::: PAGE EXTRACT :::

Boston reportedly offered Brown and two first-round picks to the Milwaukee Bucks before Antetokounmpo was instead traded to the Miami Heat. Miami’s package included Tyler Herro, Kel’el Ware, Jaime Jaquez Jr., Kasparas Jakucionis, three first-round picks, a pick swap and a second-rounder, with Bobby Portis also heading to the Heat.

That does not mean Brown is headed to San Antonio. It does mean the Celtics have now been connected to a serious offer built around their 2024 NBA Finals MVP, and that changes the way the Spurs should be viewed in the trade market.

Yahoo Sports recently surfaced the Spurs as an “ideal landing spot” for Brown through Roundtable Sports, leaning into the idea that San Antonio could be a natural buyer if Boston becomes more open to a blockbuster. The better question is not whether the Spurs should be interested. They should be. The real question is whether they can pursue Brown without damaging the young core around Victor Wembanyama.


Jaylen Brown Would Give the Spurs a Proven Wing Next to Victor Wembanyama

Brown is exactly the kind of player teams usually struggle to find: a big, athletic, two-way wing with championship experience and enough scoring gravity to carry offense for long stretches.

He averaged 28.7 points, 6.9 rebounds and 5.1 assists during the 2025-26 regular season. That production would immediately give San Antonio another top-end creator next to Wembanyama, while also easing pressure on the Spurs’ younger guards.

The basketball fit is easy to understand. Brown could defend high-level wings, attack tilted defenses, run in transition and punish teams that overload toward Wembanyama. For a Spurs team moving from promising young roster to serious Western Conference threat, that is the kind of upgrade that could shorten the timeline.

It would also answer a real roster question. San Antonio has plenty of guard talent with De’Aaron Fox, Dylan Harper and Stephon Castle in the picture, but the league’s deepest playoff teams still tend to be built around jumbo wings who can survive high-leverage matchups. Brown checks that box in a way very few available players do.


The Celtics’ Giannis Miss Is the Reason This Has New Life

Before the Giannis deal, a Brown-to-Spurs idea was mostly a clean roster-theory exercise. After the Giannis deal, it has a sharper edge.

Boston’s reported willingness to put Brown into an Antetokounmpo offer does not automatically mean the Celtics are shopping him to the entire league. But it does show that Brown is no longer impossible to imagine in a trade if the return is franchise-altering. That is the opening San Antonio has to monitor.

::: RECORDED DATA :::

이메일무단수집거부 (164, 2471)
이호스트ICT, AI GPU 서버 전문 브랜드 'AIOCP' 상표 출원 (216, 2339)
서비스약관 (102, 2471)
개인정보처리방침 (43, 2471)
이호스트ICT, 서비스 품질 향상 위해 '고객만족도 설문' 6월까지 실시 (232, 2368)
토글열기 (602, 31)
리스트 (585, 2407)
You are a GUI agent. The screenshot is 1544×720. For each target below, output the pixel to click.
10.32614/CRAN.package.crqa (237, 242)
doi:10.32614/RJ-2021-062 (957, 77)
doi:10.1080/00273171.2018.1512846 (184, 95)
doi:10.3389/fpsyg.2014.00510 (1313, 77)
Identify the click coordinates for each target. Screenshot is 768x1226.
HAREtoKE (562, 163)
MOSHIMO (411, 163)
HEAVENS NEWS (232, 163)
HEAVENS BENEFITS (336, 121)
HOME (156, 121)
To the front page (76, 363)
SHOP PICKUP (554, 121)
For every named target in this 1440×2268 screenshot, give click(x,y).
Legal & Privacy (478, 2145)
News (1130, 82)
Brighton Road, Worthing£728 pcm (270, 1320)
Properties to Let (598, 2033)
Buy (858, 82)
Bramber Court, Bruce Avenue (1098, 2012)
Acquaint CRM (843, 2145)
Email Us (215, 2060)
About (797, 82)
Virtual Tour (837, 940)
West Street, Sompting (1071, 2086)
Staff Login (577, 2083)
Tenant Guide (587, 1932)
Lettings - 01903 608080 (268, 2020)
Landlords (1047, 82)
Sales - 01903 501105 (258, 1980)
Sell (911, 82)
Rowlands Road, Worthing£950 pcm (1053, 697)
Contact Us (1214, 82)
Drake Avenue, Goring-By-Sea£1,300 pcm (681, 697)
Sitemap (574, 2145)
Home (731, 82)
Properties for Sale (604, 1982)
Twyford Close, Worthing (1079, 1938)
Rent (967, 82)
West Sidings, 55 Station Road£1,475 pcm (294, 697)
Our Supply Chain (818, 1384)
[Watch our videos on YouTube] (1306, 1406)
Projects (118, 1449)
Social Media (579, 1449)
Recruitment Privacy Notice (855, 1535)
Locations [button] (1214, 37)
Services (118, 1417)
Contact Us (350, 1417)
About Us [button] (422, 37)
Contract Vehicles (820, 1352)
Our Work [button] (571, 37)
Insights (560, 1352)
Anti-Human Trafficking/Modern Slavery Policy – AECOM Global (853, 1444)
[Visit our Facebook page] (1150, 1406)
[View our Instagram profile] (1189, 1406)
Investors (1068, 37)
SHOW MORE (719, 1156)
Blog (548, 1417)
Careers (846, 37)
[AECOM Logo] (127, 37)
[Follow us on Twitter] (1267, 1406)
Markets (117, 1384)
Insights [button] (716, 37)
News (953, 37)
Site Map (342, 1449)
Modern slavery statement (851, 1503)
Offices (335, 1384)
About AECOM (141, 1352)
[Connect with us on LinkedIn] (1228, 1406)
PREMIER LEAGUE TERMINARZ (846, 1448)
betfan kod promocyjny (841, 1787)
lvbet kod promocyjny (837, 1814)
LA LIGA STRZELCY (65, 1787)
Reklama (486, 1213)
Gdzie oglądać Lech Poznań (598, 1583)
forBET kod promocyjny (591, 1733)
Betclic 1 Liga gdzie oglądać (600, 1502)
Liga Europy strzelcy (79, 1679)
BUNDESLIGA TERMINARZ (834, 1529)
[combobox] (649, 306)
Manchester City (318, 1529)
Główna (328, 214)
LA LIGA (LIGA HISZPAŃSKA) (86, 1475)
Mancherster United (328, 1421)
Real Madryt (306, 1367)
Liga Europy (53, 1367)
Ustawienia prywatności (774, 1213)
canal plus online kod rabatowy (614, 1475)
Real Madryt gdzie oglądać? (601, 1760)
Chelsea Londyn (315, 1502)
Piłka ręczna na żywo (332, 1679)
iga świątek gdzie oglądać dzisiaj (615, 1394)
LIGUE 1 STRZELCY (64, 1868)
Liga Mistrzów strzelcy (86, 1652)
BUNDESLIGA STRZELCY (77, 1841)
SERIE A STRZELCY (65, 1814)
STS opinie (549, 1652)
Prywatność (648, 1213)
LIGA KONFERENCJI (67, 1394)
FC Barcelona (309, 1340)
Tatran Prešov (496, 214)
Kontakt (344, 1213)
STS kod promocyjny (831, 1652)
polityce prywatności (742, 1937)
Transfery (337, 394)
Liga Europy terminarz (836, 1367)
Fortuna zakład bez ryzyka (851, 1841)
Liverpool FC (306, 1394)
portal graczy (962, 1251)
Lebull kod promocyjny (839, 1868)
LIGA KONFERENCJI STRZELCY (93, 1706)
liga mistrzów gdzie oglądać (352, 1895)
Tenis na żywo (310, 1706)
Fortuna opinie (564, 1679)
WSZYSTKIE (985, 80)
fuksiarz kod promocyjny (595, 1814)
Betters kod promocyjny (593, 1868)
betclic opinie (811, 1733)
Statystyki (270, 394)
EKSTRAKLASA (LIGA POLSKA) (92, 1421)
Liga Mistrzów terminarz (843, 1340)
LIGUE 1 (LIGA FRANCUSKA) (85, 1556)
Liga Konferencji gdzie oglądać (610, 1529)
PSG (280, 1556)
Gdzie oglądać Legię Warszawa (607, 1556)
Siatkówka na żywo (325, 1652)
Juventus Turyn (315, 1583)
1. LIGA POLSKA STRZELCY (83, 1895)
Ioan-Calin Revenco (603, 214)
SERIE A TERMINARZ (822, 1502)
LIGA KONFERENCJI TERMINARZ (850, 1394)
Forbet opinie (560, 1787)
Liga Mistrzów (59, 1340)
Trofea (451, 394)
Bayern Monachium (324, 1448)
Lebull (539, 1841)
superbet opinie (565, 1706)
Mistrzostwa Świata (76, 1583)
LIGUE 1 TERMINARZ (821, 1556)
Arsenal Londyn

:::

ACTIVITY |
Please list every Spurs guard named in the article on Jaylen Brown and the Spurs. The lines are separate material, apart from the article above.

TASK SOLUTION |
De’Aaron Fox, Dylan Harper, Stephon Castle